Он только теперь, сейчас, заметил ту страшную перемену, какая произошла в ней за последнее время. Он так занят был весь своим весельем, своими охотами и придворными пирами, что не смотрел пристально на сестру, а она давно уж больна. Она так страшно изменилась. О! Какой дурной он брат, какой злой брат! Глубокое отчаяние изобразилось на лице его. Он протянул к сестре руки, бессильно упал на колени перед ее постелью, зарыдал неудержимо и безумно, спрятал лицо в ее одеяло и долго не мог поднять глаз на нее. Ему казалось, что встретят его эти милые, родные глаза с немым упреком. Он чувствовал, как виноват перед нею. Ему уже начинало казаться, что он прямо ее убийца.
— Петруша, голубчик! — расслышал он вдруг у самого уха ее слабый шепот и зарыдал еще пуще. — Петруша, успокойся, Господь с тобой, — снова и еще слабее проговорила царевна. — Посмотри на меня.
Он взглянул, и что же?! Нет немого упрека в глазах ее, и смотрят они на него с бесконечной любовью, с прежней, с детства памятной, сестриной лаской.
Вот она протягивает ему свои прозрачные, исхудавшие руки и говорит ему:«Милый братец, посиди со мною. Да не плачь, успокойся, мне лучше, право, лучше, Бог милостив, я выздоровею. Не мучь себя, не то сам еще заболеешь!»
О! Как может она теперь о нем думать! Как может кто‑нибудь о чем‑нибудь думать, кроме нее?!

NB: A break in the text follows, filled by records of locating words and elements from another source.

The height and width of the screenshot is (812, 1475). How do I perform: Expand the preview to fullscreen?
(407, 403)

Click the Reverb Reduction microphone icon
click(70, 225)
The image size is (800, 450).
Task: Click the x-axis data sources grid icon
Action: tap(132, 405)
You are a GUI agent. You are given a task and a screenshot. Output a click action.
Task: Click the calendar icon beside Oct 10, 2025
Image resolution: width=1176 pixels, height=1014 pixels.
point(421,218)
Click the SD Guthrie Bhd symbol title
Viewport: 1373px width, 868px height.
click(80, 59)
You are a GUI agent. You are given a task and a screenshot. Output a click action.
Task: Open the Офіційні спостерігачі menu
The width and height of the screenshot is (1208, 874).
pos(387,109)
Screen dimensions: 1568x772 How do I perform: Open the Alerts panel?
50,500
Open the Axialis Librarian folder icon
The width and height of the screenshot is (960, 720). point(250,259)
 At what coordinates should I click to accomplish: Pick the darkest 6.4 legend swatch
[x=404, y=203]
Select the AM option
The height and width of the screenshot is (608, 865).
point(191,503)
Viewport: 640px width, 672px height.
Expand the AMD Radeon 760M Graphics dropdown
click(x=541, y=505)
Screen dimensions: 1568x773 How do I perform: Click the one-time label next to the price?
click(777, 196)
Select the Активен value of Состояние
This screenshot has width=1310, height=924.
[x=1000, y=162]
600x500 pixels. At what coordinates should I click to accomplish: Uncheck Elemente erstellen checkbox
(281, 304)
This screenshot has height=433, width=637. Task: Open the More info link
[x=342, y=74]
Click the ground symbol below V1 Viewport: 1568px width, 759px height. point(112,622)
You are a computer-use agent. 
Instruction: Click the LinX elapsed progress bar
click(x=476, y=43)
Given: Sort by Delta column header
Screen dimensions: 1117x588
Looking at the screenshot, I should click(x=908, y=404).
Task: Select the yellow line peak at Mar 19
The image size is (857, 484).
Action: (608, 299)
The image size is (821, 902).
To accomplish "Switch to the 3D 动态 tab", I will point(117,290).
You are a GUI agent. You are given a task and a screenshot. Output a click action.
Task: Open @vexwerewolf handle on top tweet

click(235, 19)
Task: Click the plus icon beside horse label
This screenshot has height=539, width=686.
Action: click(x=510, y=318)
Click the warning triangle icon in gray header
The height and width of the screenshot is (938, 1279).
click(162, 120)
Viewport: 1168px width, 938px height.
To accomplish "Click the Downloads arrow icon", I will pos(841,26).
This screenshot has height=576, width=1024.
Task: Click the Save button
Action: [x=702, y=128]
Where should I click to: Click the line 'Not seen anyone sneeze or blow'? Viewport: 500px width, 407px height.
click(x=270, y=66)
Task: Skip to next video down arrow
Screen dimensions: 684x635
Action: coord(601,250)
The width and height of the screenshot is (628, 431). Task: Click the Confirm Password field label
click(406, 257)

Она успокаивает его, она надеется. Но ведь, может быть, она сама себя не знает, не видит, а достаточно взглянуть на нее, чтобы понять, как тщетны теперь все надежды.
«Ничто теперь не спасет ее!» — шепчет сердце императора, а сердце обмануть не может. Чует оно, чует близкую разлуку. Чует горе страшное, неотвратимое. Но ему нужно удержаться, нужно утереть слезы, не сметь рыдать, потому что этим только еще больше он ее тревожит, и Петр напрягает все силы свои, чтобы удержать непослушные рыдания, чтобы казаться спокойным.
Никогда еще не знал он, не понимал, как сильно ее любит. Он не умел дорожить ею, а вот теперь, когда она улетает, теперь все стало понятно, но уже слишком поздно…
Великая княжна Наталья улыбалась брату, старалась его успокоить, показать ему, что она вовсе не так больна, что это только какой‑то досадный припадок, который пройдет скоро, она опять встанет, и все будет хорошо, как бывало прежде.